Come Hell or High Water examines Araba Opoku’s lived experience of the water scarcity and rationing crisis prevalent in Accra, Ghana. Only a privileged few in Ghana’s society can afford water tanks and storage units with most people being forced to resort to waking up at midnight to fetch water daily due to lack of availability.
Opoku draws inspiration from her immediate environment by capturing streets, house backyards, objects, and the daily activities of her community. She utilizes illustrations and editing applications to bring her concepts to life from virtual arrangements to physical forms. Opoku applies multiple layers of mixed acrylic paint on the canvas, representing every documented memory, every experience of suffering and inconvenience due to water scarcity. Through subtle visual storytelling, her abstract paintings balance life and decay. In her paintings, there is a reference to the stages of water evolving, from when it is fetched and stored for a long period, to when it starts molding and becomes murky and green. Come Hell or High Water, draws attention to the relentless labor involved in fetching and storing water.

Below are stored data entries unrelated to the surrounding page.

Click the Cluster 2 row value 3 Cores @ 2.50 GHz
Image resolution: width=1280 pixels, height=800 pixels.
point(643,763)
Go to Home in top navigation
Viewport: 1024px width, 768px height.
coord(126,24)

In contrast, visually, Come Hell or High Water is a display of joy and the abundance of water, characterized by the artist’s approach which involved washing the surface of her canvas with large brush strokes and watery acrylic paint. The paint drips resonate with the limitless and emancipatory nature of water. Opoku enjoys producing the regimented warped, curved grid lines of shapes that hold the pigment in place. The multiple layers of paint, distorted subjects, and text leave imprints of the consequences the water crisis has caused in the lives of so many.